Les jeunes créent même leurs propres véhicules d’investissement si nécessaire. Par exemple, Brendan Martin, 30 ans, a combiné un héritage avec les revenus de son emploi à Wall Street pour créer un fonds permanent à but non lucratif qui accorde des prêts à des coopératives en Argentine, au Nicaragua et à New York.
Un phénomène mondial ?
The Future Stars of Philanthropy, une étude menée par Scorpio Partnership pour la Charity Aid Foundation (Royaume-Uni) en 2012, a révélé les caractéristiques de la philanthropie des personnes fortunées de la « génération Y » (nées entre 1980 et 1999) par rapport à leurs homologues de plus de 45 ans au Royaume-Uni, aux États-Unis, en Australie, au Canada, à Singapour et en Malaisie.

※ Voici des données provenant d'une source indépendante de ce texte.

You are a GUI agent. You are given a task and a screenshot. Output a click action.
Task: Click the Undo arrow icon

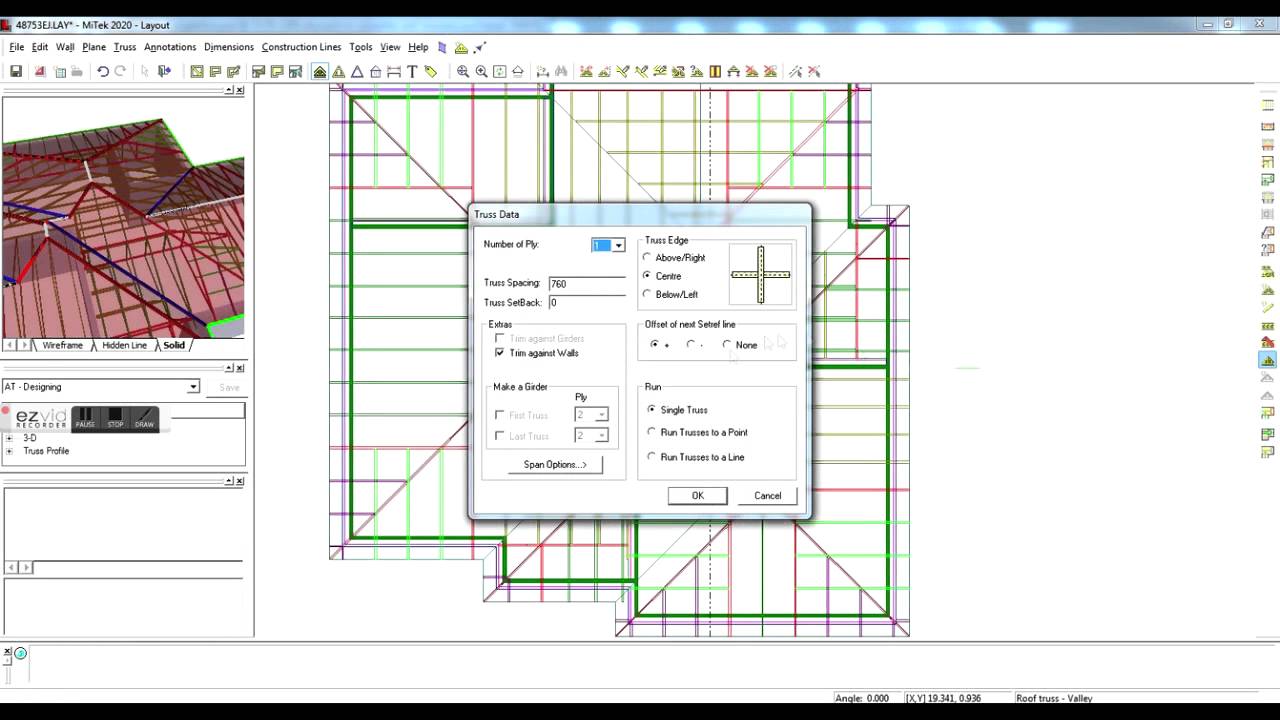coord(102,72)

À l’avenir, les auteurs de l’étude prévoient davantage d’innovation, d’expérimentation, de relations à long terme et de concentration sur l’exploitation des ressources. Pourquoi ? La majorité des jeunes (52 %) disent qu’ils « veulent avoir un impact », alors que seulement 43 % des plus de 45 ans disent la même chose. Et, comme leurs homologues américains, les jeunes veulent « s’impliquer à un niveau personnel » deux fois plus souvent que les générations plus âgées (33 % contre 16 %).